Spark SQL: The Ticket In
Many BI products on the market have added support through the use of Spark SQL, a technology that allows tabular data to be queried with the same dialect of SQL used by an earlier open source technology, Apache Hive. Spark SQL, therefore, is akin to earlier SQL-on-Hadoop technologies. Though it uses the Spark engine behind the scenes, Spark SQL suffers from the same disadvantages as Hive and Impala: data must be in a structured, tabular format to be queried. This forces Spark to be treated as if it were a relational database, which cripples many of the advantages of big data technology.
- Pros: Lots of analysts are already comfortable in SQL, so little net-new learning/onramp.

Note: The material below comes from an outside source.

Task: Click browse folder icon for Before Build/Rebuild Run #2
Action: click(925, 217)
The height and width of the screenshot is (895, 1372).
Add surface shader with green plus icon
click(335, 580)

- Cons: SQL cripples the benefits of Spark, forcing structured, tabular format for query, limiting the benefits of unstructured data.
No (Programming) Guts, no Glory?
If you want the full power of Spark, you’ll want to use its processing engine more directly. A couple of vendors do offer that support in their products, exposing its programming models, either through a command line or “Notebook” interface. With this approach, all barriers to functionality are removed, but a barrier to entry is introduced, and it’s a big one: you need to be a developer to use Spark within these products. For a lot of organizations, that’s simply not actionable. And, even for organizations that have the developer resources in-house, deploying them to work on data analytics projects may amount to an intolerable hidden cost.

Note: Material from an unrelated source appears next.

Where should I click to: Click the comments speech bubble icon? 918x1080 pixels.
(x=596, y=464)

- Pros: Leverages full power of Spark; very granular control
- Cons: Must be a Spark developer to use; need specialized, not broadly available skills.
UI on Top; Full Power Underneath
The next approach is to abstract Spark’s complexity away, through the creation of a business user interface, but take full advantage of its power behind the scenes. This allows users to leverage it well beyond its SQL query interface, and do so without developers on board or the need for developer training.

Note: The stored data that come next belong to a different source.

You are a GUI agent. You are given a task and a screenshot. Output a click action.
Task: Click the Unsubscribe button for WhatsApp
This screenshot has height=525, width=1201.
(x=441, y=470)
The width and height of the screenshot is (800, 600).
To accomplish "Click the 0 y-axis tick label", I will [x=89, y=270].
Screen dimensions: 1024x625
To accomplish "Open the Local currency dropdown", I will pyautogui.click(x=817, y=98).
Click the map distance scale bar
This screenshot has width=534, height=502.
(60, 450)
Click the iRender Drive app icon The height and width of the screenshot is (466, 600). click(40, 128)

There are products on the market that offer such an architecture, and they are both powerful and popular. But their apparent strength – that they are tightly coupled with the Spark engine – is also their weakness. Because one day, it will be supplanted by some other new engine. When that inevitable engine churn takes place, these products will either have to stick with Spark, or be reengineered for something new. And such a reengineering would be a far from trivial undertaking.
- Pros: Get full power without needing specialized skills
- Cons: Increased dependence on Spark makes it difficult to swap out engines as new tools emerge.
A Modular, Poly-Engine Design
Just because Spark was the best choice of execution engine when a product was built doesn’t mean it will remain so. The big data industry moves quickly and – some may argue – often rather destructively. The only way to negotiate that potential threat is to expect it and plan for it. The best way to build a product for Spark and serve customers’ interest in being future-proofed is to provide a business user-oriented interface, and a modular design that works great with multiple engines. This is the approach Datameer takes with our Smart Execution engine.
Such a design provides the same benefits as products that have user interfaces built directly over Spark, but it also lets customers take advantage of other engines which may be more appropriate for certain workloads. More to the point, though, this modular architecture allows the work that customers do in a product today to work with big data execution frameworks that don’t yet even exist.
Put the Data in the Spotlight
Breaking the tight coupling between product and engine allows the customer to focus on the data itself, rather than the implementation details of which engine will process it. That liberty of focus applies not just to working with the data and but also to building an investment strategy around big data technology.
A modular design provides portability between engines, and reduces the high-stakes pressure around picking just one. This removes a huge barrier to embarking on a customer’s big data analytics journey in general, and shortens the time to reaping that journey’s rewards. Customers benefit from ever-improving technologies, greatly reduce their risk in adopting them and shield themselves from the turbulence of the fast changing big data technology marketplace.